London: Beating off competition from the likes of "Kyiv", "sportswashing" and "partygate", the term "permacrisis" was named on Tuesday as Britain's word of the year in recognition of a dismal 2022.

The annual list compiled by Collins Dictionary defined the word as "an extended period of instability and insecurity".

Its entry into common usage reflected upheaval caused by Brexit, the Covid pandemic, severe weather, the war in Ukraine, political turmoil and a cost-of-living crisis.

"Permacrisis sums up quite succinctly just how truly awful 2022 has been for many people," said Collins Learning managing director Alex Beecroft.

The arrival of Kyiv as the preferred variant to the Russian spelling of "Kiev" pointed to Britain's support for Ukraine against Moscow's invasion.

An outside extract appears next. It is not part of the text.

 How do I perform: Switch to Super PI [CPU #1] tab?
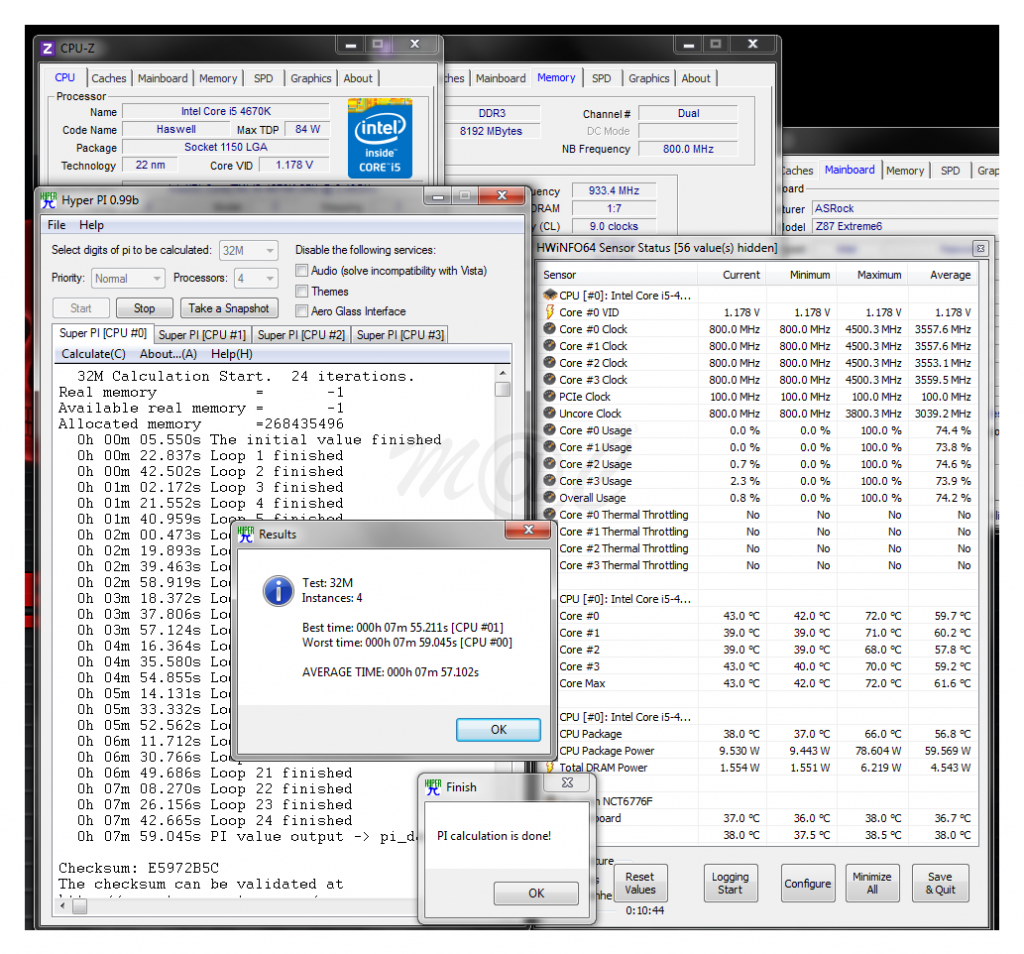[202, 335]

"Sportswashing" refers to the staging of high-profile sports events, or the takeover of well-known teams, by unsavoury regimes.

Meanwhile "partygate" was one of the many scandals that brought down prime minister Boris Johnson this year.

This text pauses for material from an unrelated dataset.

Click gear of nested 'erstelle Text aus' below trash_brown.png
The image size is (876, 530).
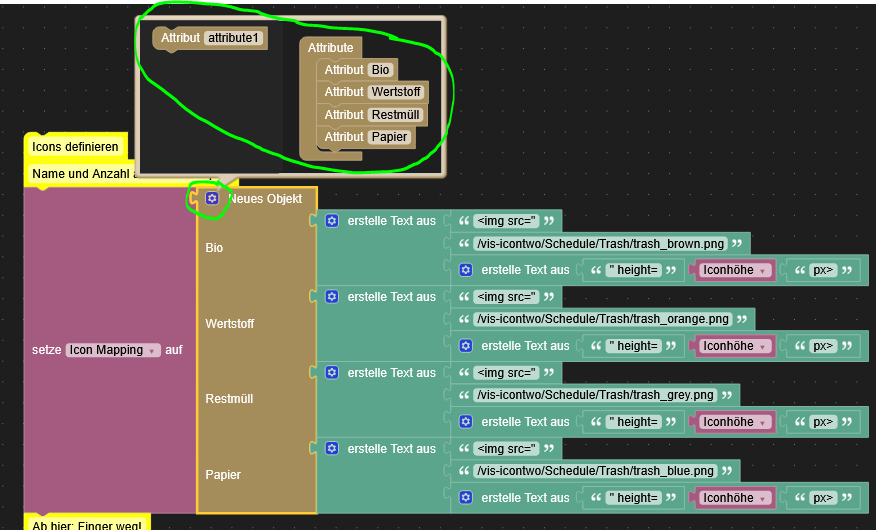pos(465,270)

Britain is now on its third prime minister of 2022 - and also has a new monarch in King Charles III.

Derived from the Latin for Charles, the term "Carolean" entered the Collins list after his mother Queen Elizabeth II's death last month.

Among other phrases on the list was "warm bank" - a place such as a library or place of worship where cash-strapped Britons struggling to pay soaring energy bills can go to find heating.

Another was "quiet quitting" - defined as doing the bare minimum at work, either as a protest against your employer or to improve your work-life balance.

"Our list this year reflects the state of the world right now... although, with the determination of the Ukrainian people reflected by the inclusion of 'Kyiv', and the dawn of the new 'Carolean' age in the UK, there are rays of hope," Beecroft said.

Last year's Collins word of the year was "NFT" - non-fungible token. In 2020, it was "lockdown".